STATED TASK:
Turn the lines from the one containing "Image resolution: width=1225" through the one containing "Looking at the screenshot, I should [307, 100]." into a JSON list of strings, with one string per line and blank lines omitted.

EXTRACTED DATA:
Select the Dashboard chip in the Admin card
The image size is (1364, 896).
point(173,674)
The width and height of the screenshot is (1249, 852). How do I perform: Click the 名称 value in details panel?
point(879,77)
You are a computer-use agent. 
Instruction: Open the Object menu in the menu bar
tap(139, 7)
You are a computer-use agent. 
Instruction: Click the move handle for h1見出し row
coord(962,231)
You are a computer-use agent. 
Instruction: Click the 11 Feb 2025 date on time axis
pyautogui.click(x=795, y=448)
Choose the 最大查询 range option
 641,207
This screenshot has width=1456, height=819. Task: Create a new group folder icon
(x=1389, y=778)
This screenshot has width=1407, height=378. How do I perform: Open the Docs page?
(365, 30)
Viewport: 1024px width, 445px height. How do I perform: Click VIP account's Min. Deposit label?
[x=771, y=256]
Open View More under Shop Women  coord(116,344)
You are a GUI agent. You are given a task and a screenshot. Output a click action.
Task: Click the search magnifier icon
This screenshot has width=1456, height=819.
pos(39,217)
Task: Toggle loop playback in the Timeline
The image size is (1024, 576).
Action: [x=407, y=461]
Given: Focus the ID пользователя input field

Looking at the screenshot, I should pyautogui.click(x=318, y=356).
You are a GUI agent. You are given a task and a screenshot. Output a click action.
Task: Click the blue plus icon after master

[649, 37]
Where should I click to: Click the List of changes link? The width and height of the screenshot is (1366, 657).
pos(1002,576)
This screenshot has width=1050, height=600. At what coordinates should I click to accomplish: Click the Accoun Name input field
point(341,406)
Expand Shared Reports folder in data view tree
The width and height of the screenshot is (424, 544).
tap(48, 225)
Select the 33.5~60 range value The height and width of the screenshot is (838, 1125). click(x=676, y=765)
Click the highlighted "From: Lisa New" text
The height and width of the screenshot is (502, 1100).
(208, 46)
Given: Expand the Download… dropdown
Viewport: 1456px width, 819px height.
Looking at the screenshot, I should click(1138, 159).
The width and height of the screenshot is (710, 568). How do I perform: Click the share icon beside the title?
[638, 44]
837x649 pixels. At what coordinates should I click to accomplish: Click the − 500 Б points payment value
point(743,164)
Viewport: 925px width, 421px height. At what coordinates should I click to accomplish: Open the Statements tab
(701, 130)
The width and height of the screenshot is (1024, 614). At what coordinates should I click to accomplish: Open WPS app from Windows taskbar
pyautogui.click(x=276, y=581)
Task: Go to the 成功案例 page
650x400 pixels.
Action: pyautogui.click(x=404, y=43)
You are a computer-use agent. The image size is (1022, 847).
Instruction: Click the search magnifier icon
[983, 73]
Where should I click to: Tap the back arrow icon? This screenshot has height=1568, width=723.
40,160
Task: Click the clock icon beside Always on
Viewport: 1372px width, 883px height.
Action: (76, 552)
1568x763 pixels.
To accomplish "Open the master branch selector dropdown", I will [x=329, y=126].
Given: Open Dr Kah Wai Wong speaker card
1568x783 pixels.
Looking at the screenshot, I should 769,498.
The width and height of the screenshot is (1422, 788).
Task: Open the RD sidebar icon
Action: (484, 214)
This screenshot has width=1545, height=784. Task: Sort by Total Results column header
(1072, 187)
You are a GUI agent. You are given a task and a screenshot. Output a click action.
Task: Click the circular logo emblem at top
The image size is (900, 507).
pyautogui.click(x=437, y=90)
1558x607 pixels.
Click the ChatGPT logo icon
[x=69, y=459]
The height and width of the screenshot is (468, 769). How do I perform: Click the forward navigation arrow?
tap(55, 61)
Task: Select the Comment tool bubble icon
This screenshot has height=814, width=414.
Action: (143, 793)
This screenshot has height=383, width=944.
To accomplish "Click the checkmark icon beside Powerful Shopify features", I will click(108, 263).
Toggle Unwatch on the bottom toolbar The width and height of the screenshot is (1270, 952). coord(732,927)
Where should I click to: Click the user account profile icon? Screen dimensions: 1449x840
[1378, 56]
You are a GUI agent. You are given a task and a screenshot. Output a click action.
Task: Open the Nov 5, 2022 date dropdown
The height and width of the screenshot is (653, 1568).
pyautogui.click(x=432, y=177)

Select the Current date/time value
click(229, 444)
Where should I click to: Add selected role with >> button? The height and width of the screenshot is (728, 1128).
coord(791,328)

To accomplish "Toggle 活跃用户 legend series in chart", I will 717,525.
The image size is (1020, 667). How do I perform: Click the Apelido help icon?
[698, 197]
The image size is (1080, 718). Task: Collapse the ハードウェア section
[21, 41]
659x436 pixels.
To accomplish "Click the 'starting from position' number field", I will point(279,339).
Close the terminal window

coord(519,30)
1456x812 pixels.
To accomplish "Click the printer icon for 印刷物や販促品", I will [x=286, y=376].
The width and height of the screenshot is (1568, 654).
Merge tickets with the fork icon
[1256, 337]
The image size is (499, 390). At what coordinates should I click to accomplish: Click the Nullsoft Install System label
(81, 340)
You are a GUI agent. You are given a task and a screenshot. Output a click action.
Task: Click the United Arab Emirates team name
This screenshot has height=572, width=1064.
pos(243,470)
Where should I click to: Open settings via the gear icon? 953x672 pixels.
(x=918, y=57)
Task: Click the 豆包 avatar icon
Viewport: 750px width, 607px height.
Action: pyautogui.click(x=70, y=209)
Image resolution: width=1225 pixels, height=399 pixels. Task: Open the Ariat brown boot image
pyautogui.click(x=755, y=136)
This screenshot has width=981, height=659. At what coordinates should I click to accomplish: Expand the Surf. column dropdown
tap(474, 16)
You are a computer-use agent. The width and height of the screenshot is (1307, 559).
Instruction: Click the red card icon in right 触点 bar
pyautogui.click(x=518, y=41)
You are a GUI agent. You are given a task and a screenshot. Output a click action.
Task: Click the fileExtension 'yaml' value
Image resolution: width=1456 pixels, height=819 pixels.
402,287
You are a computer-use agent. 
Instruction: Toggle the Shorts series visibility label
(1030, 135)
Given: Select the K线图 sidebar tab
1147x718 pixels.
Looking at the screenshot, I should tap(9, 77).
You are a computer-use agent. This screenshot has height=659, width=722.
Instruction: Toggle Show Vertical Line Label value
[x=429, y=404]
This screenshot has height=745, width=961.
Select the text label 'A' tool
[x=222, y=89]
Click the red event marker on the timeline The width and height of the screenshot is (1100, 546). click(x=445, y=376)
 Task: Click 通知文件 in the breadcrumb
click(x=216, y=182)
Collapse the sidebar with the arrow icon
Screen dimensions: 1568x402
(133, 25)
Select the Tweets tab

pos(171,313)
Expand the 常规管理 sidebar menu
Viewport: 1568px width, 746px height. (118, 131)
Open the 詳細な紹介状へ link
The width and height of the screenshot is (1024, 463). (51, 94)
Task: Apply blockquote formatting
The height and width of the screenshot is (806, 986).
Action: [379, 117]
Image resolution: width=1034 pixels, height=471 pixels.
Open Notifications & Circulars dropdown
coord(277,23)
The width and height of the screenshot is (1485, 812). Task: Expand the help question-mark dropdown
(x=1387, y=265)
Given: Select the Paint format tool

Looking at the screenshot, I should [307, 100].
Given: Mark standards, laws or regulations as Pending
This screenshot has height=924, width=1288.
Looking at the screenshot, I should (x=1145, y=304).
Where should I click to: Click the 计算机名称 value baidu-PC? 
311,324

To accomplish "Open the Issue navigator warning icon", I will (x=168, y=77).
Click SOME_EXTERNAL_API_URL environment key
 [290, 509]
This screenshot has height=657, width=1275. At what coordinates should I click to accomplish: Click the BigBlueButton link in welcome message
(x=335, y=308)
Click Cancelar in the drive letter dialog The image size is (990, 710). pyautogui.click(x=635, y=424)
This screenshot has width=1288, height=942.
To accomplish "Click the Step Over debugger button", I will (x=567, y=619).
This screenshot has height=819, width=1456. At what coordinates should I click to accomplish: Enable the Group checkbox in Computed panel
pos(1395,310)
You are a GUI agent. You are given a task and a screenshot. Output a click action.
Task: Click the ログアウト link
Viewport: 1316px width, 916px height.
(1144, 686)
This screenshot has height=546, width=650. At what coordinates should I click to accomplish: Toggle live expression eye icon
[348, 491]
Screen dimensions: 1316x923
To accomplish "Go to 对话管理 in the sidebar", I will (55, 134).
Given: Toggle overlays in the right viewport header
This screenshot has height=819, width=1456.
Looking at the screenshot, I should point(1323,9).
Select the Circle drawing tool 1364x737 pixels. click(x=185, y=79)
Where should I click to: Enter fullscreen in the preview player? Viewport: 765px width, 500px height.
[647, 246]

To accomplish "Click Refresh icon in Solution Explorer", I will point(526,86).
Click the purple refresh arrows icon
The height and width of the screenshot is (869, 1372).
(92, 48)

IN RESPONSE:
[
  "Image resolution: width=1225 pixels, height=399 pixels. Task: Open the Ariat brown boot image",
  "pyautogui.click(x=755, y=136)",
  "This screenshot has width=981, height=659. At what coordinates should I click to accomplish: Expand the Surf. column dropdown",
  "tap(474, 16)",
  "You are a computer-use agent. The width and height of the screenshot is (1307, 559).",
  "Instruction: Click the red card icon in right 触点 bar",
  "pyautogui.click(x=518, y=41)",
  "You are a GUI agent. You are given a task and a screenshot. Output a click action.",
  "Task: Click the fileExtension 'yaml' value",
  "Image resolution: width=1456 pixels, height=819 pixels.",
  "402,287",
  "You are a computer-use agent. ",
  "Instruction: Toggle the Shorts series visibility label",
  "(1030, 135)",
  "Given: Select the K线图 sidebar tab",
  "1147x718 pixels.",
  "Looking at the screenshot, I should tap(9, 77).",
  "You are a computer-use agent. This screenshot has height=659, width=722.",
  "Instruction: Toggle Show Vertical Line Label value",
  "[x=429, y=404]",
  "This screenshot has height=745, width=961.",
  "Select the text label 'A' tool",
  "[x=222, y=89]",
  "Click the red event marker on the timeline The width and height of the screenshot is (1100, 546). click(x=445, y=376)",
  " Task: Click 通知文件 in the breadcrumb",
  "click(x=216, y=182)",
  "Collapse the sidebar with the arrow icon",
  "Screen dimensions: 1568x402",
  "(133, 25)",
  "Select the Tweets tab",
  "pos(171,313)",
  "Expand the 常规管理 sidebar menu",
  "Viewport: 1568px width, 746px height. (118, 131)",
  "Open the 詳細な紹介状へ link",
  "The width and height of the screenshot is (1024, 463). (51, 94)",
  "Task: Apply blockquote formatting",
  "The height and width of the screenshot is (806, 986).",
  "Action: [379, 117]",
  "Image resolution: width=1034 pixels, height=471 pixels.",
  "Open Notifications & Circulars dropdown",
  "coord(277,23)",
  "The width and height of the screenshot is (1485, 812). Task: Expand the help question-mark dropdown",
  "(x=1387, y=265)",
  "Given: Select the Paint format tool",
  "Looking at the screenshot, I should [307, 100]."
]